Sure, and with Go in VSCode, I just click 'run' above the test I just wrote. It isn't any more difficult.
> much more effective just to make changes in a text editor and track your state using version control
Statements like this makes it seem like while you probably have dabbled in Clojure and other lisps, you haven't used them substantially, as if you're using Clojure, you still make your changes in your favorite editor and code is still tracked in version control. It's not REPL _or_ code editor, it's code editor + repl backing.
Redefining functions on the fly is not a hack to lessen the pain, it's a defined workflow that makes you be able to work faster. If you're using it and it feels like something to lessen the pain, you're using it wrong.
> Sure, and with Go in VSCode, I just click 'run' above the test I just wrote. It isn't any more difficult.
This assumes a lot of things around the code that you're executing. First, you've already setup a test and it's already isolated enough. With a powerful repl + idioms, you don't need to do that, as you can execute parts of a function just to introspect that part, kind of like a debugger but works anywhere automatically.
In the end, I'm not gonna try to convince you to try something if you don't want to try it. But if you're anything like me, finding more productive ways of working is always interesting, even if they end up not being as productive as we first thought. With that in mind, since you seem to not have super much experience with a powerful repl, if you try it I'm sure you'll find what I say to be helping you be a better programmer.
>you still make your changes in your favorite editor and code is still tracked in version control.
Version control does not track which sequence of code snippets you have (re)-evaluated to get to your current repl state. I'm fully aware of how editor integration with a Lisp repl works in Emacs and (to a lesser extent) Vim.
>have dabbled...In the end, I'm not gonna try to convince you to try something...seem not to have super much experience with a powerful repl...etc.
As with most Lisp advocates, you seem unable to a accept that I have tried it and didn't like it. Please stop throwing shade.
> This assumes a lot of things around the code that you're executing. First, you've already setup a test and it's already isolated enough
A test in Go is just a function, so no set up is required. A test is more isolated than an expression evaluated in a repl.
It seems to me that you don't have much experience of writing tests in a modern development environment, and this is why manually recompiling parts of your codebase using Vim hotkeys strikes you as a good idea :)

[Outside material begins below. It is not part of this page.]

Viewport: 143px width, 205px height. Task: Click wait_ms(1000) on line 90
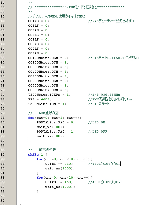[60, 168]
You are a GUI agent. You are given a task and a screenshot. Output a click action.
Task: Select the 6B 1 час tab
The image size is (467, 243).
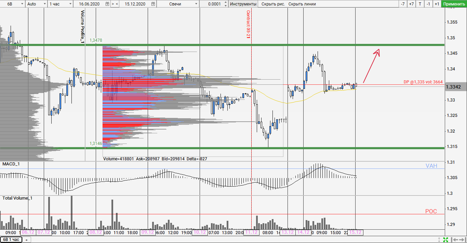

Also you kinda don't need a repl as much with go (coming from a python background and constantly repl-dev-ing), especially with an IDE. Everything is so clear and type-safe there is little divide between the architecture in my mind and the code's behavior.
It's not that you don't need a repl. It's that you don't really get the many benefits other repl-heavy languages have, like Smalltalk and the many different lisps. You got a lot of implicit state and other non-ergonimic constructs in the language that doesn't lend itself to live in a repl for development. Also I expanded a bit more on why Golang doesn't fit for repls in general here: https://news.ycombinator.com/item?id=23053343
There's a whole section in the article about that. C would be a pretty obviously terrible choice so I'm not sure why you would consider that.
Java would be ok but Go is much simpler to get started with and to deploy. In general it is more lightweight and easier to use (unless you need generics, though Java doesn't really do those right either).
One nice thing about Go and C vs Java, is that a program can be (statically) compiled into a single, stand-alone executable that have no external dependencies.